O diálogo do parágrafo 5 a 12 dá continuidade ao enredo, simbolizando uma relação entre classes por meio de dois personagens estereotipados, dois tipos sociais, delineados tanto por suas volições quanto por seus traços linguísticos. Fica mais nítido neste ponto que o mote da crônica é denunciar a astúcia com que o patrão ilude o escravo com uma suposta liberdade e uma promessa de aumento salarial. Todavia, não é possível saber ainda qual a posição ideológica do cronista em relação à abolição, se a favor (lamentando a permanência da exploração) ou se contra (denunciando a inutilidade da alforria), tendo em vista a ironia que perfaz toda a construção do caráter desse narrador.

[13] Pancrácio aceitou tudo; aceitou até um peteleco que lhe dei no dia seguinte, por me não escovar bem as botas; efeitos da liberdade. Mas eu expliquei-lhe que o peteleco, sendo um impulso natural, não podia anular o direito civil adquirido por um título que lhe dei. Ele continuava livre, eu de mau humor; eram dois estados naturais, quase divinos.
[14] Tudo compreendeu o meu bom Pancrácio; daí pra cá, tenho-lhe despedido alguns pontapés, um ou outro puxão de orelhas, e chamo-lhe besta quando lhe não chamo filho do diabo; cousas todas que ele recebe humildemente, e (Deus me perdoe!) creio que até alegre.

:: Problema proposto 1 ::
Reescreva os registros, começando pela linha que contém "You are a computer-use" e seguindo até a última linha dos registros, incluindo os pedidos, com cada coordenada das respostas multiplicada por 2,6 e arredondada para um número inteiro, com as metades arredondadas para cima. Deixe as imagens de fora da resposta.

:: Registros do conjunto ::
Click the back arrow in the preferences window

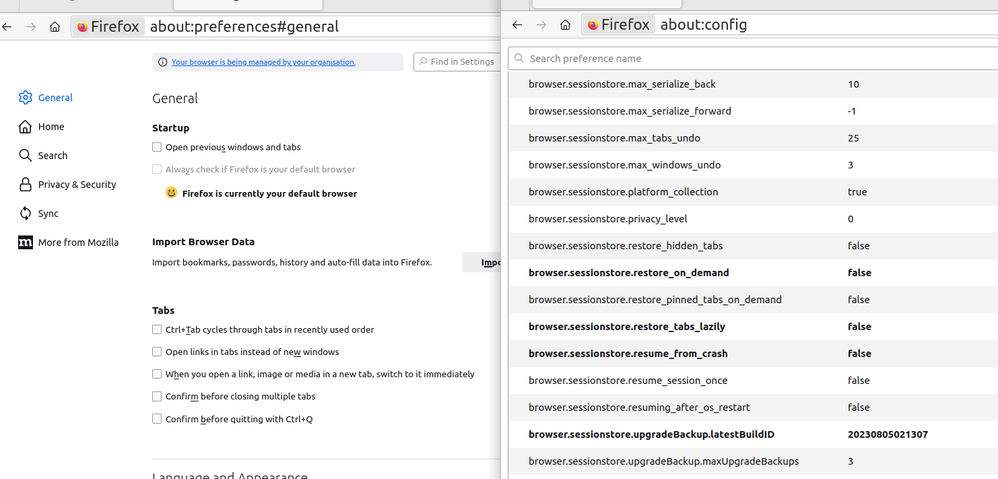(8, 27)
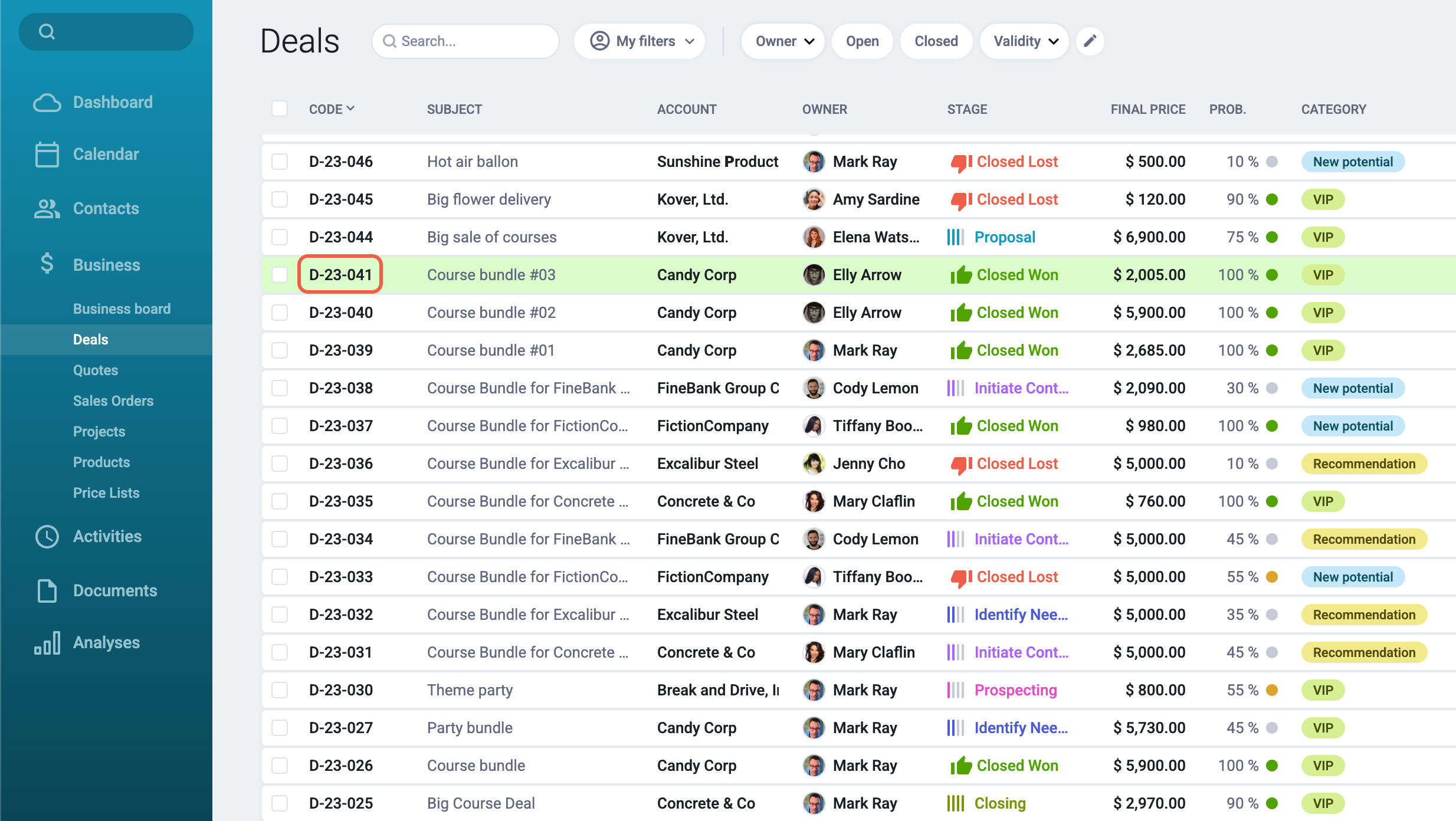
Task: Click the Analyses bar chart icon
Action: click(47, 643)
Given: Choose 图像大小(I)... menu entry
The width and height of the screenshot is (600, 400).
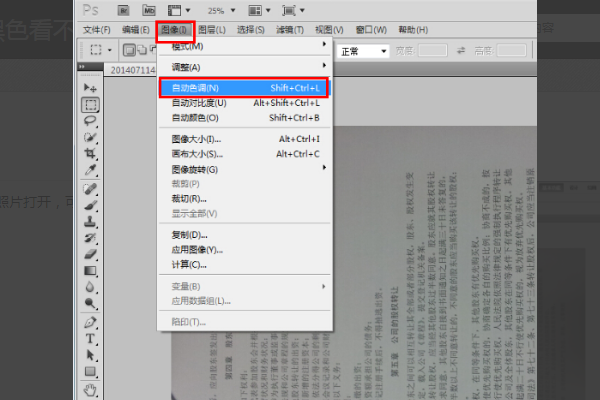Looking at the screenshot, I should [245, 139].
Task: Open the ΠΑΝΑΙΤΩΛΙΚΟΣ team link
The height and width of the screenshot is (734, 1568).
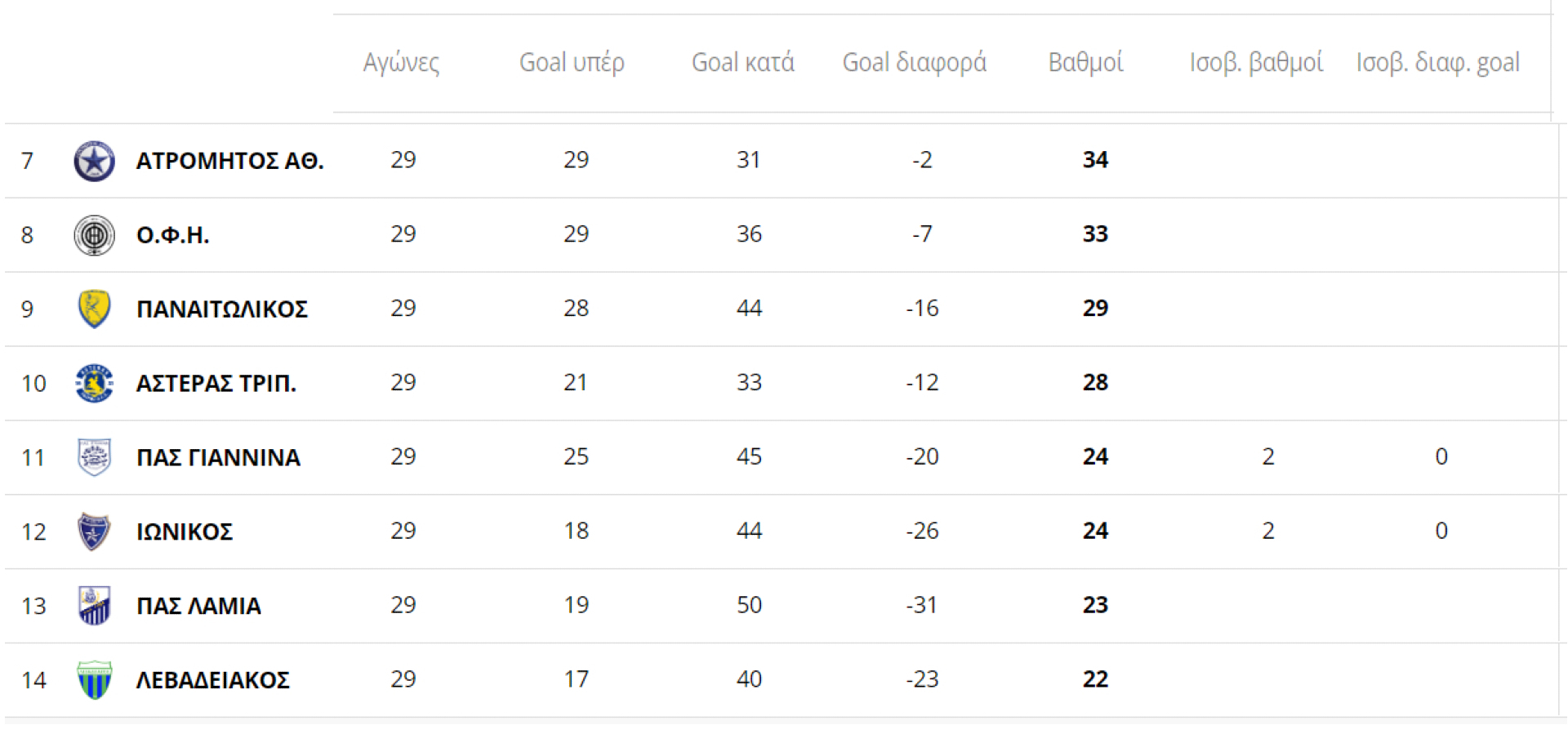Action: click(222, 309)
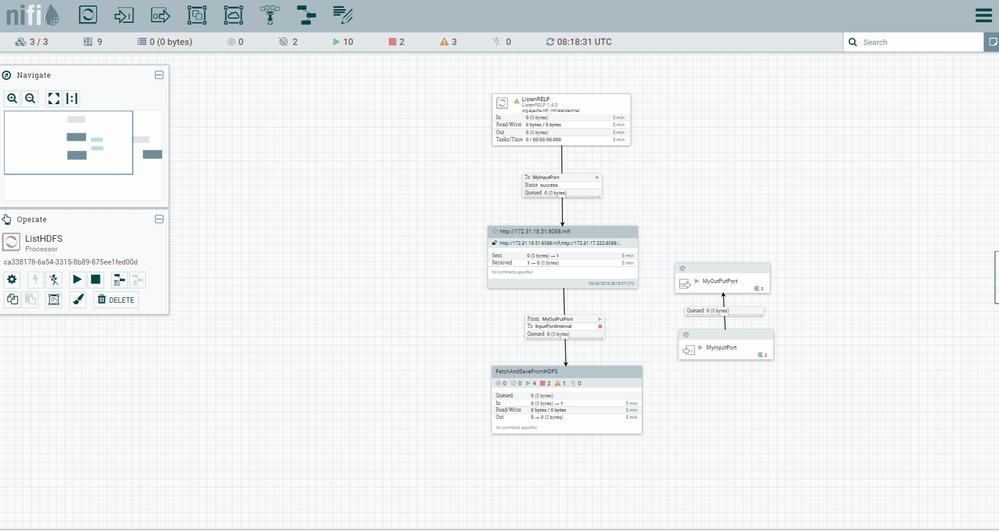Image resolution: width=999 pixels, height=532 pixels.
Task: Click the DELETE button in Operate panel
Action: [116, 300]
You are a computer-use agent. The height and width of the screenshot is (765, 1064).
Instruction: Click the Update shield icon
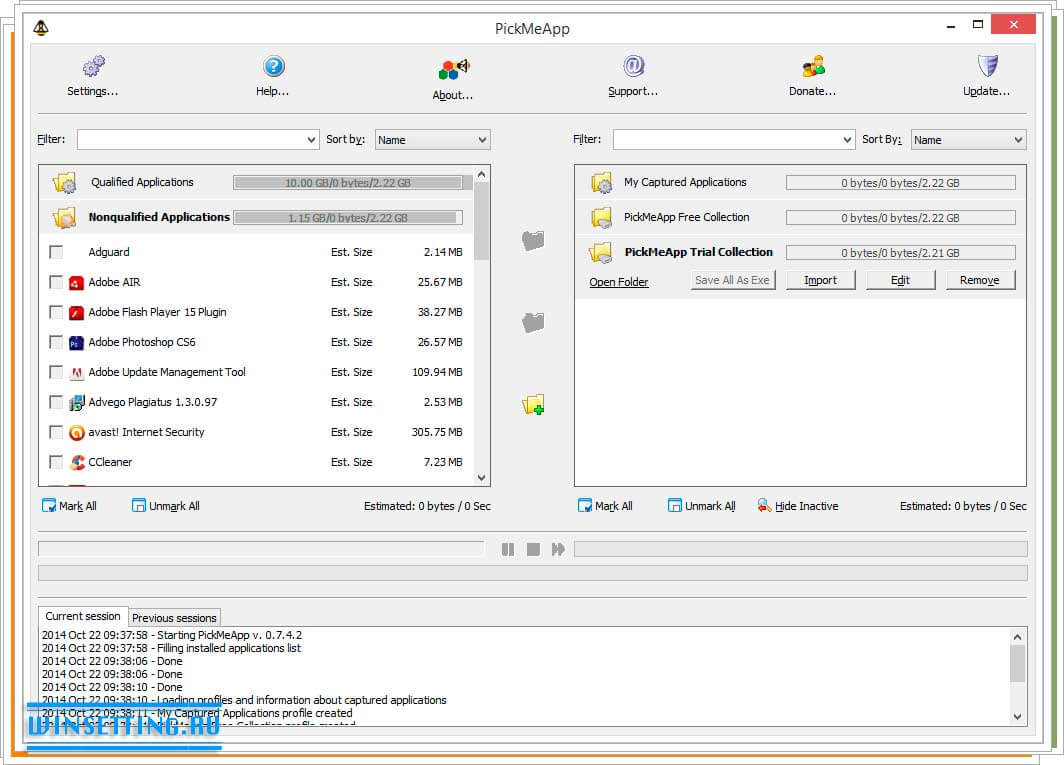pyautogui.click(x=987, y=67)
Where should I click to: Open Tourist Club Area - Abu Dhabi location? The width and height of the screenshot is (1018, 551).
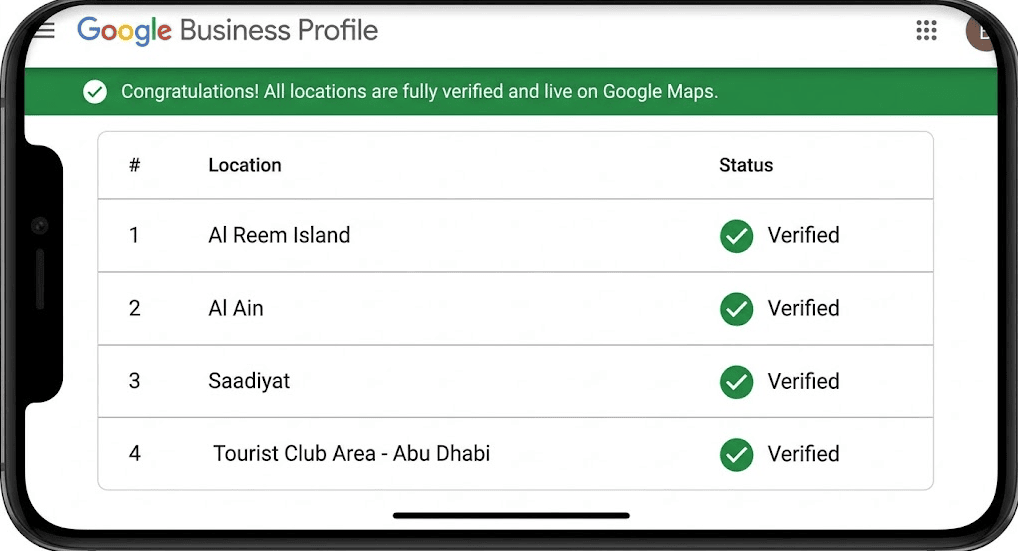point(351,453)
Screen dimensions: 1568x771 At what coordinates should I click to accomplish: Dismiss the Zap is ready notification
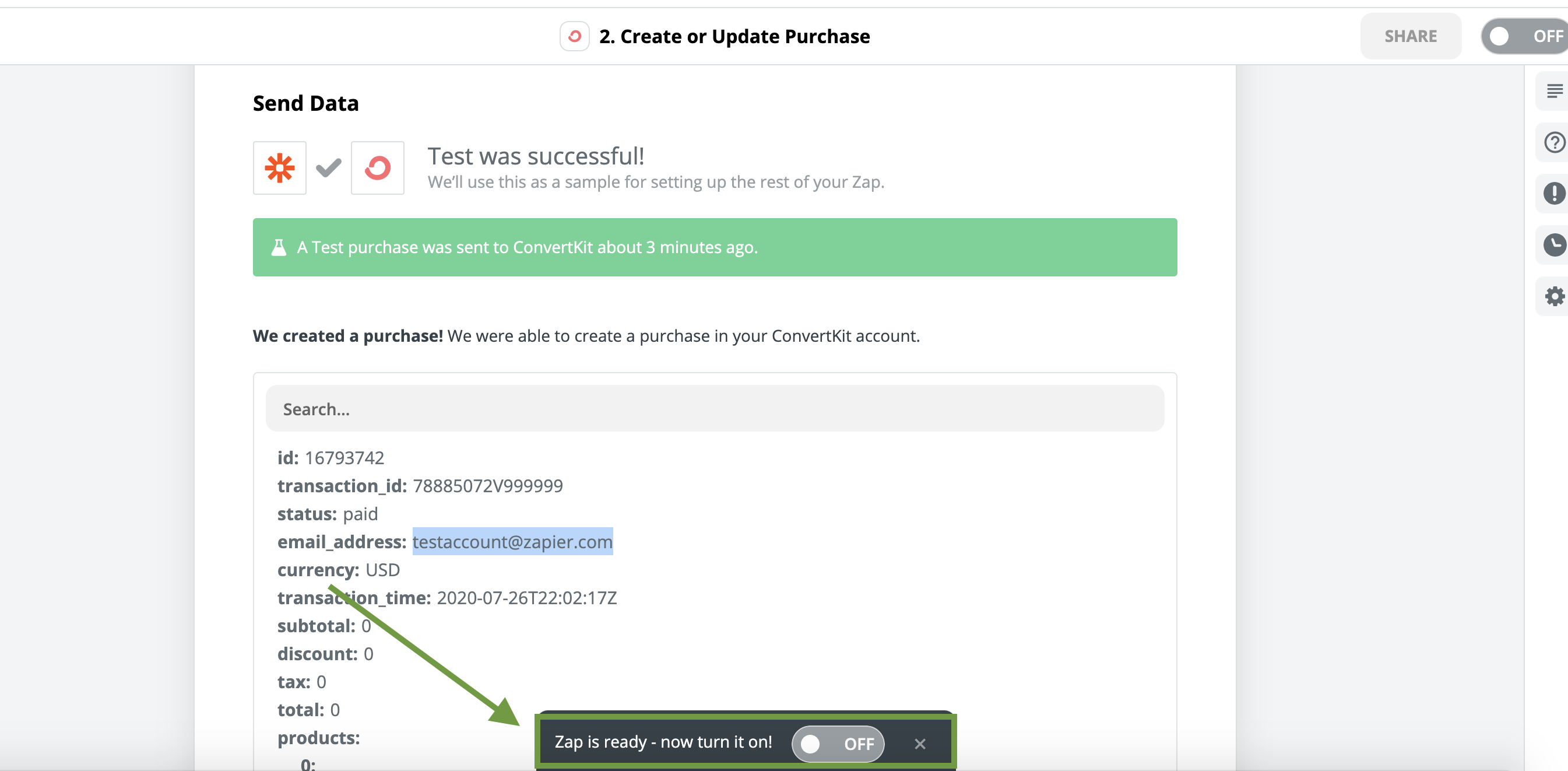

:: Problema proposto 2 ::
Resuma, em menos palavras, o parágrafo do trecho fornecido que começa com "O diálogo do parágrafo 5 a 12", preservando suas informações principais.

:: Resposta da tarefa 1 ::
You are a computer-use agent. The height and width of the screenshot is (765, 1064).
Instruction: Click the Update shield icon
pyautogui.click(x=2566, y=174)
Where should I click to: Open Tourist Club Area - Abu Dhabi location? The width and height of the screenshot is (1018, 551).
point(913,1178)
Screen dimensions: 1568x771 At what coordinates should I click to accomplish: Dismiss the Zap is ready notification

:: Resposta da tarefa 2 ::
O diálogo dos parágrafos 5 a 12 continua o enredo. Nele, dois personagens estereotipados, tipos sociais marcados por suas vontades e por sua linguagem, simbolizam uma relação entre classes. Fica claro que a crônica denuncia a astúcia do patrão, que engana o escravo com uma suposta liberdade e uma promessa de aumento salarial. Por causa da ironia que constrói o narrador, ainda não se pode saber se o cronista é a favor da abolição, lamentando a permanência da exploração, ou contra ela, denunciando a inutilidade da alforria.